Cependant, une demande de renvoi, fût-elle présentée par l'ensemble des parties, ne constitue pas en elle-même une diligence au sens de l'article 386 du code de procédure civile.
Quant à l'avis de renvoi au 30 octobre 2013 transmis par le greffier, contrairement à ce que soutiennent les appelants, il ne s'analyse pas, en une décision de sursis à statuer et n'a pas eu davantage que la demande de renvoi, d'effet interruptif sur la péremption.
Il en est de même de la mise de l'affaire sur 'un rôle d'attente' du tribunal de commerce, le 11 décembre 2013, jusqu'à sa sortie pour renvoi devant la 16ème chambre le 21 janvier 2016, puis à l'audience du 11 février 2016, une telle mesure qui ne répond pas aux exigences de l'article 382 du code de procédure civile ne s'analysant pas en une mesure de retrait du rôle au sens de ces dispositions.
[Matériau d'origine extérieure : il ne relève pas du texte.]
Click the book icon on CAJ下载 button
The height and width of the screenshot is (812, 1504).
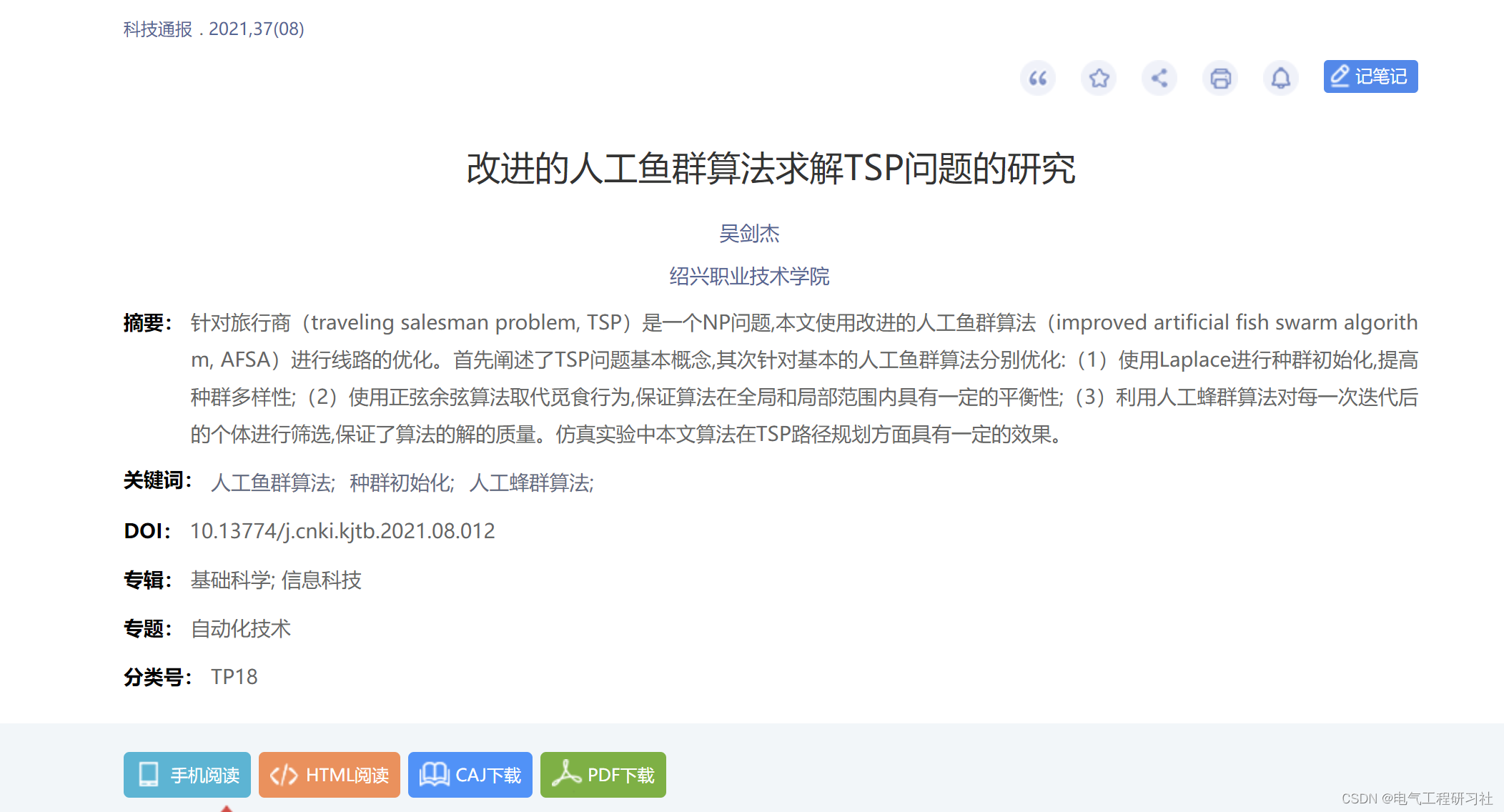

Il n'existe donc dans le cadre de cette seule procédure, ni sursis à statuer, ni retrait du rôle, ni aucune autre diligence intervenue postérieurement à l'assignation du 27 février 2013 ayant interrompu le délai de péremption.
Sogebail et Natixis Bail se prévalent, d'autre part, des diligences accomplies dans le cadre de la procédure parallèle de contestation de leur déclaration de créance devant le juge-commissaire, considérant que le délai de péremption n'a couru qu'à compter de l'arrêt de la cour d'appel de Bastia statuant sur leur créance, le 18 mai 2016.
Dans la procédure portant sur la contestation des créances déclarées par Sogebail et Natixis Bail au passif d'Eden Roc, le juge-commissaire du tribunal de commerce d'Ajaccio a :
- par ordonnance du 28 octobre 2009, sursis à statuer dans l'attente du résultat des instances pendantes devant le tribunal de grande instance d'Ajaccio et devant le tribunal de commerce de Paris,
- par ordonnance du 17 février 2015, dit recevable la demande de rétablissement de l'affaire au rôle, dit n'y avoir lieu de surseoir à statuer au titre des procédures en résiliation du crédit-bail en cours, a déclaré prescrite la créance locative antérieure au 17 mars 2003, admis la créance locative au passif de Eden Roc à hauteur de 600.179 euros pour la période du 17 mars 2003 au 17 mars 2006 et débouté Sogebail et Natixis Bail de leurs plus amples demandes d'admission.
Par arrêt du 18 mai 2016, la cour d'appel de Bastia a confirmé l'ordonnance du juge-commissaire ayant déclaré recevable la demande de rétablissement au rôle, dit prescrite la créance locative antérieure au 17 mars 2003 et admis au passif d'Eden Roc une créance de 600.179 euros au titre de la créance locative pour la période non prescrite du 17 mars 2003 au 17 mars 2006 et, l'infirmant pour le surplus, a sursis à statuer sur la créance pour la période postérieure au 17 mars 2006 dans l'attente de la décision qui sera rendue par le tribunal de grande instance d'Ajaccio dans l'instance enrôlée sous le numéro 06-413.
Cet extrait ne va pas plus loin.